The Aquinian

The reality of cat-calling

Hadeel Ibrahim has experienced street harassment and cat calling regularly. The second-year STU student was born in Iraq, raised in Dubai and has been going to school in Canada for the last year and a half. She witness and experiences harassment everywhere she goes, but Canada is a bit of a relief from Dubai – she’s only been harassed in the street twice since she’s been here. Sadly, that’s a success for Ibhahim. But no matter where she is, it always happens.

(Andrea Bárcenas/AQ)

“When a stranger screams ‘Hi baby’ and then would say a derogatory thing, then it is not a compliment,” she said. “They are drawing attention to the fact that they think I’m attractive, but not in a positive way at all. It’s completely objectifying.”

A conversation has sprung up around street harassment and cat calling recently after a video showing what one woman endures walking the streets of New York City went viral. The video was made by advocacy group Hollaback and shows men verbally harassing actress Shoshana Roberts more than 100 times in ten hours. The video has undergone much scrutiny; most of the harassers are black or Latino men and the video was created for an ad agency. Many women are still supporting the video, because even if it’s shady in some respects, it still details what many women endure on a daily basis.
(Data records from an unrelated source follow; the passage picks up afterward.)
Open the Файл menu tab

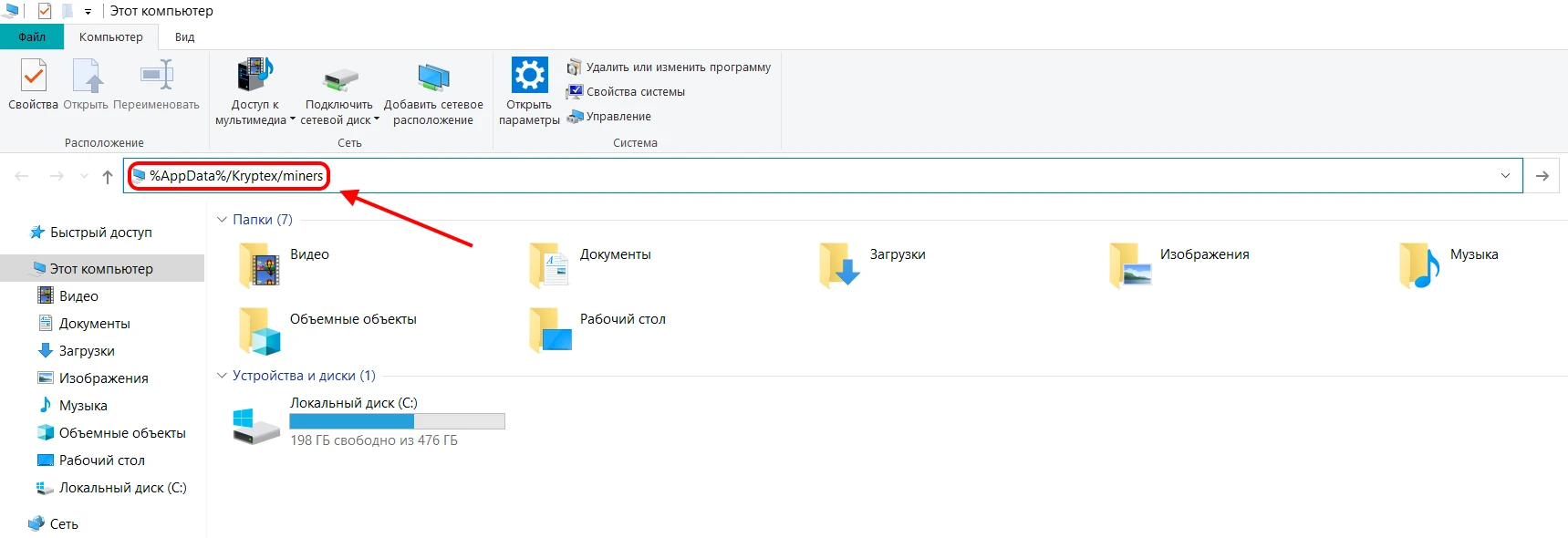click(x=32, y=37)
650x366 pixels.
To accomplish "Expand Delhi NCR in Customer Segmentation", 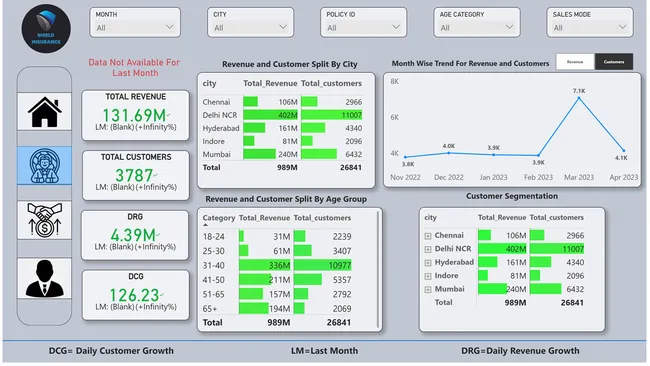I will point(428,249).
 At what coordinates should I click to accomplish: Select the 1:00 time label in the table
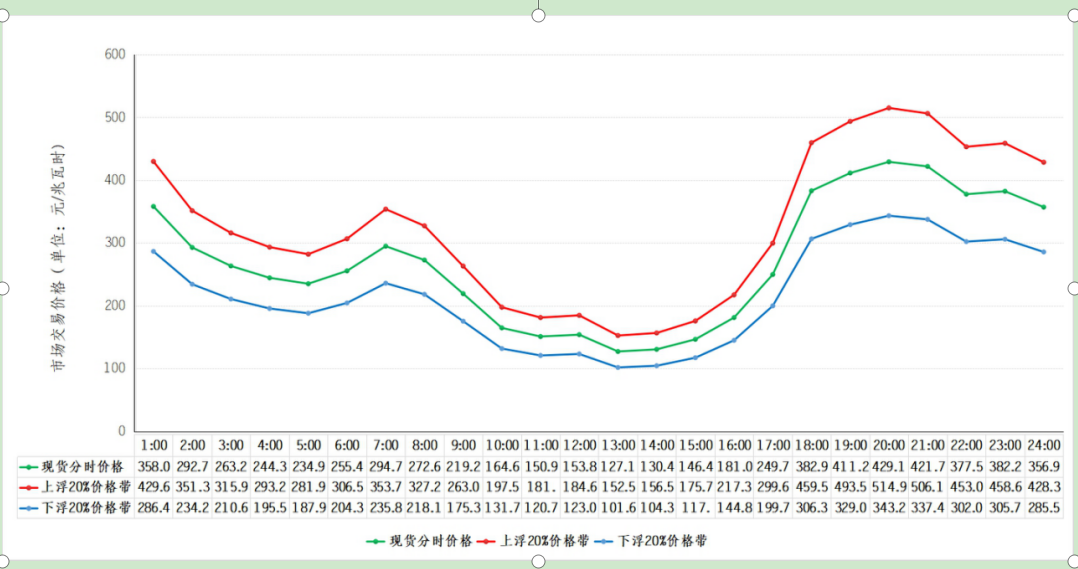click(153, 445)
Ibrahim identifies with the message. She said if you’re a woman in Dubai, the moment you hit puberty you’re subject to comments ranging from mildly creepy to threatening. It doesn’t matter what the woman is wearing – people are harassed in sundresses and in niqabs. Ibrahim said she has to be careful to dress more conservatively when she’s home and not to walk alone at night. Men in the street tell her she’s beautiful and ask her for sex.

“One time I was walking down the street and it was a really hot day. I think they meant well, but they stopped their car and asked me if I needed a ride and winked at me,” she said. “Yeah, they probably didn’t mean well.”
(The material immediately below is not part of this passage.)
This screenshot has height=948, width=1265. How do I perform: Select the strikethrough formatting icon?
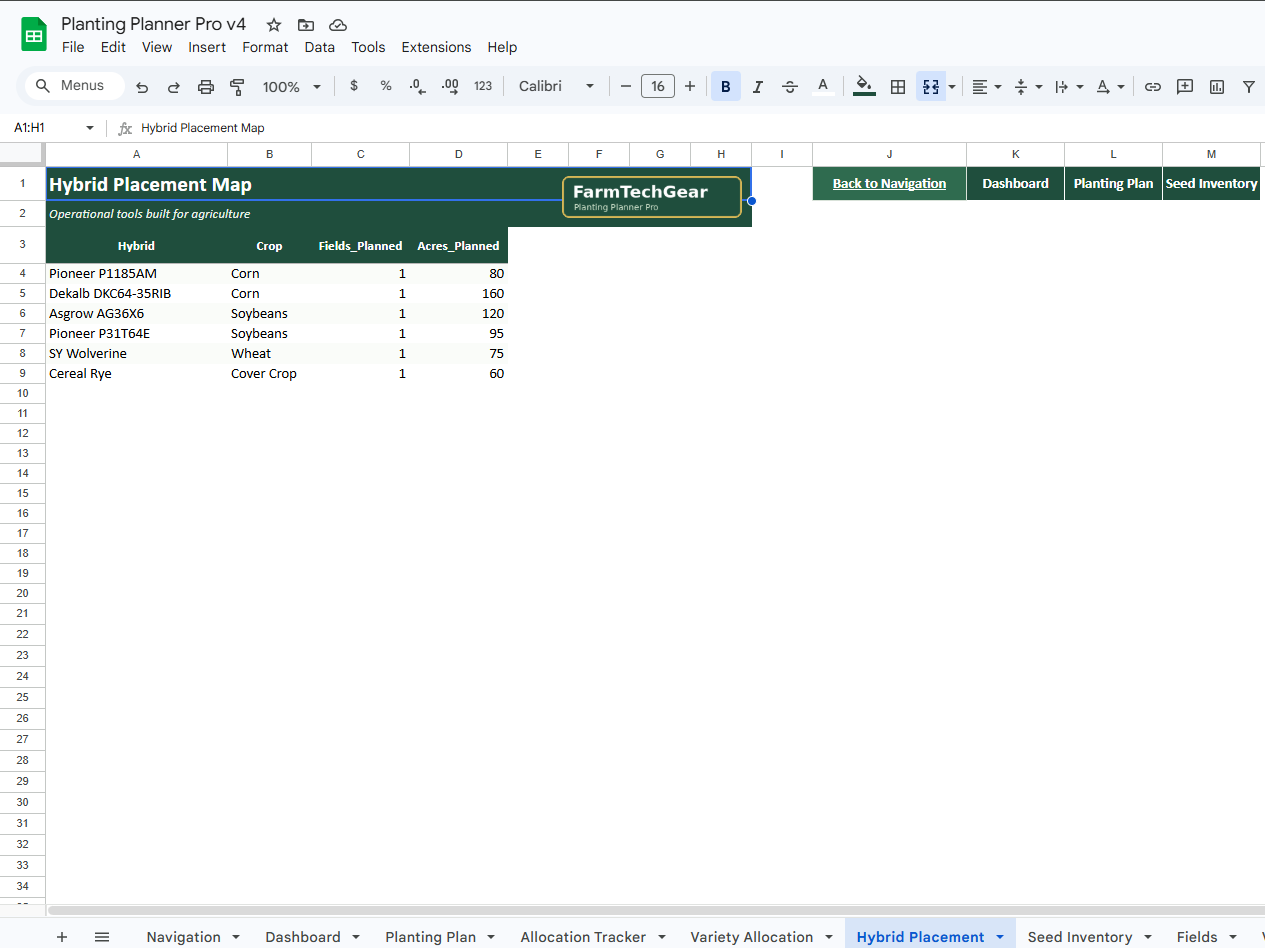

Ibrahim has been harassed in a myriad of ways, from someone trying to convince her to take $1,000 for sex to a man pressing his penis against the window of the Subway where she was eating. She thinks it’s more offensive than threatening in her experiences, but it still makes her feel like meat.

Street harassment can have implications that reach farther than these harassers realize.

Catharine Tunney works for CBC in Halifax and she fell victim to a rampant Internet meme known as FHRITP – “F*ck Her Right In The P*ssy”. It comes from a fake live news report from last January showing a man interrupting a journalist with the phrase, but now it’s a reality for female reporters.

Tunney was interviewing a man at the head of a union on the side of the street when a truck full of men yelled the phrase at her as they drove by.

“At the time, I didn’t know it was a thing. I just thought it was a group of guys yelling,” said Tunney. “I’m not really one to let a bunch of men embarrass me using sex. That’s just not who I am.”

She tried to brush off the moment as an isolated incident. When she realized this was part of a larger problem, that’s when she got angry. Thankfully, the interview wasn’t live, but her source was an older man and he seemed embarrassed by it.

Tunney said she’s experienced cat calling and street harassment before, but never while she was on the job. FHRITP could have affected her professionally, which is totally unacceptable to her. She knows this has happened to men as well, but the phrase is clearly targeting women.

“What this does is reduce what female reporters are doing out in the field and tries to reduce it down to an Internet joke. To me, that’s a form of objectifying women,” said Tunney. “If your idea of a joke is to dehumanize someone trying to do their job, especially women, then that’s misogyny.”

Ibrahim said men who cat-call and street-harass don’t know what it’s like to be a woman who endures this behaviour regularly. A simple “Good morning” is fine; soliciting a woman for sex and calling her a bitch when she refuses is not. It’s not a joke when real-life human beings are marginalized.

“When someone objectifies you, you literally feel dehumanized. You are nothing but a thing of sex,” said Ibrahim.